Zee & Zoey’s Spay/Neuter Series / Part Three – Debunking the Misconceptions, Excuses, and Reasons Why People Don’t Spay or Neuter Their Cat(s)

The benefits of spay/neuter to a cat and society at large are so significant that it would seem the discussion would be closed for debate. The procedure is a safe, effective, and humane means to controlling cat overpopulation on the streets and in shelters, it significantly decreases the chances of uterine or testicular types of cancers and infections, and virtually reduces the negative behavioral issues associated with an unaltered cat such as loud yowling, spraying and territory marking, and aggressive fighting. Despite all of these collective benefits, however, some people still elect not to have the procedure done for one reason or another, which will be today’s topic in our series for National Spay/Neuter Month.

The reasons people don’t have a cat altered are varied and range from genuine ignorance, as in not knowing the importance due to lack of education or information on the subject, to knowing about the information to one degree or another but not caring enough about the situation to do anything, to knowing half-truths or misconstrued information that prevent someone from getting the procedure done, to people who strongly believe that a cat should never have the procedure done in the first place. In list format, here are the most common misconceptions, myths, excuses, or reasons why spay/neuter is not done with rebuttal to follow.

━━━━━━━━━━━━━━━━━━━━━━━━━━━━━━

> Exercise brief:
Continue the article on reasons people don't spay or neuter their cats, starting right after its last sentence. The items that follow are separate material, unrelated to the article above.

━━━━━━━━━━━━━━━━━━━━━━━━━━━━━━

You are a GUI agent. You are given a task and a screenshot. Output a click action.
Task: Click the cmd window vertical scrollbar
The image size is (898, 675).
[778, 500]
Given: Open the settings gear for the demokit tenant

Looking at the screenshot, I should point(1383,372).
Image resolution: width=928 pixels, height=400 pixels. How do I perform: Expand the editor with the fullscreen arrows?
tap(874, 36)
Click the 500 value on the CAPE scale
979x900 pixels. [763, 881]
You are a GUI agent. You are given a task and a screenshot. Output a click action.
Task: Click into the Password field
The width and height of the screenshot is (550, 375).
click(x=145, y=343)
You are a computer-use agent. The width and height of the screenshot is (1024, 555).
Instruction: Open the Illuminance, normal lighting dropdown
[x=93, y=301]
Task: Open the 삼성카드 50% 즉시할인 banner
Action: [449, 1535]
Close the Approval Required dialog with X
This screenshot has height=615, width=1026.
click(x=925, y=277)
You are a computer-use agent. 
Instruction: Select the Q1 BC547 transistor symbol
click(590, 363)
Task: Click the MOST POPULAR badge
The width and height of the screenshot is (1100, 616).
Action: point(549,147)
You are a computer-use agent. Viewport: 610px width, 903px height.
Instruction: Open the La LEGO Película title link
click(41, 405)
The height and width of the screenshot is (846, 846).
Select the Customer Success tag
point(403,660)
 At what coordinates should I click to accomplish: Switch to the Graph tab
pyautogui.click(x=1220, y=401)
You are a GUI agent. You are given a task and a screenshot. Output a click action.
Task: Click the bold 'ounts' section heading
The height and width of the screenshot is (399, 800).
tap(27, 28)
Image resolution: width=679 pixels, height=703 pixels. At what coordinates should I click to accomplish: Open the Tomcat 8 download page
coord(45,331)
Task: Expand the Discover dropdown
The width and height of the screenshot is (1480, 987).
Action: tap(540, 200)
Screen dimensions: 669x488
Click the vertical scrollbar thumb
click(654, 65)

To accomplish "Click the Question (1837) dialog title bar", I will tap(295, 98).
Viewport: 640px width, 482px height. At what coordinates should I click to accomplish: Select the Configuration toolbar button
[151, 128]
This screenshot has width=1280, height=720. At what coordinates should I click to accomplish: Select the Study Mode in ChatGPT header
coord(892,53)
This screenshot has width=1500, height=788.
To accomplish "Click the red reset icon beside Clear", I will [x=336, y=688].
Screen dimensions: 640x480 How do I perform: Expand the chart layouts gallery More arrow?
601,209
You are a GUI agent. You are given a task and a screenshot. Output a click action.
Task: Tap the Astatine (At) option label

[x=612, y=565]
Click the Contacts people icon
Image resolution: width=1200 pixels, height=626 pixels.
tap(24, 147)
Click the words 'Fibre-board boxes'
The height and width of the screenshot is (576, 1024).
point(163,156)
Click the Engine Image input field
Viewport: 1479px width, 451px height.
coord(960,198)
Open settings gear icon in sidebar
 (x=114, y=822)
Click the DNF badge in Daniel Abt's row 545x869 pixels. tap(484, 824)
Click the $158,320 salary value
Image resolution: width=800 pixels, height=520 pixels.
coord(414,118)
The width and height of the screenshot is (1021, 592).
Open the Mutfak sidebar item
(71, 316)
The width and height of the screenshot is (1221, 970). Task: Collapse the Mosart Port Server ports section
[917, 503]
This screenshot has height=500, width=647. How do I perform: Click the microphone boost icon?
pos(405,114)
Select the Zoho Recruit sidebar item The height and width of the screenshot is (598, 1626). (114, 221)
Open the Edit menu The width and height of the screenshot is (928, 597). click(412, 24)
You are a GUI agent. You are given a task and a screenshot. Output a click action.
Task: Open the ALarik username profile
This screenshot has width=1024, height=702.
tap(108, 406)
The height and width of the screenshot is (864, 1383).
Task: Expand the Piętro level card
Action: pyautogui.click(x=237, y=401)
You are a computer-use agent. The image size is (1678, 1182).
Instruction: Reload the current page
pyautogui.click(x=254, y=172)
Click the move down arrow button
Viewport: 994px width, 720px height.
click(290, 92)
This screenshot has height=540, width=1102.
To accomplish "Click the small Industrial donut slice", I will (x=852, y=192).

━━━━━━━━━━━━━━━━━━━━━━━━━━━━━━

> Response to the exercise:
The Top Ten Reasons or Excuses Why People Don’t Have Their Cat Spayed or Neutered:

1. My cat will become overweight after the procedure. Some cats can gain weight after sterilization, but with proper exercise, diet and monitoring food intake, this risk can be considerably reduced. Many pet food companies, such as Royal Canin, now make foods specifically formulated for this tendency and your veterinarian can also provide you with healthy guidelines to safely monitor your cat’s weight.

2. My cat’s personality will be adversely affected and change. This can happen, but the changes are actually positive, not negative. A male cat will not become “emasculated” if you neuter him – he will be friendlier and less aggressive. A female cat will be much happier without the undue emotional and physical stress on her of a heat.

My boys – Rolz (4 years), Kizmet (7 months), and Zee (7 years). Because they have all been neutered, there are no issues in our house with overly aggressive fighting or marking the furniture with urine spray. They still enjoy typical cat play and wrestling and the neutering has definitely not “emasculated” any of them.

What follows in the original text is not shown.